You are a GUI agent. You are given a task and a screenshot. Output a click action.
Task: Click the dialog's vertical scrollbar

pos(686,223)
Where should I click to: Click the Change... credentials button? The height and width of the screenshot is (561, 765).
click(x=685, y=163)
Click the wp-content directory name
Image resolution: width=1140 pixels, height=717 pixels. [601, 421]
----
TASK TO CARRY OUT:
Every entry should be printed again exactly as it stands.

FINISHED EXERCISE:
You are a GUI agent. You are given a task and a screenshot. Output a click action.
Task: Click the dialog's vertical scrollbar

pos(686,223)
Where should I click to: Click the Change... credentials button? The height and width of the screenshot is (561, 765).
click(x=685, y=163)
Click the wp-content directory name
Image resolution: width=1140 pixels, height=717 pixels. [601, 421]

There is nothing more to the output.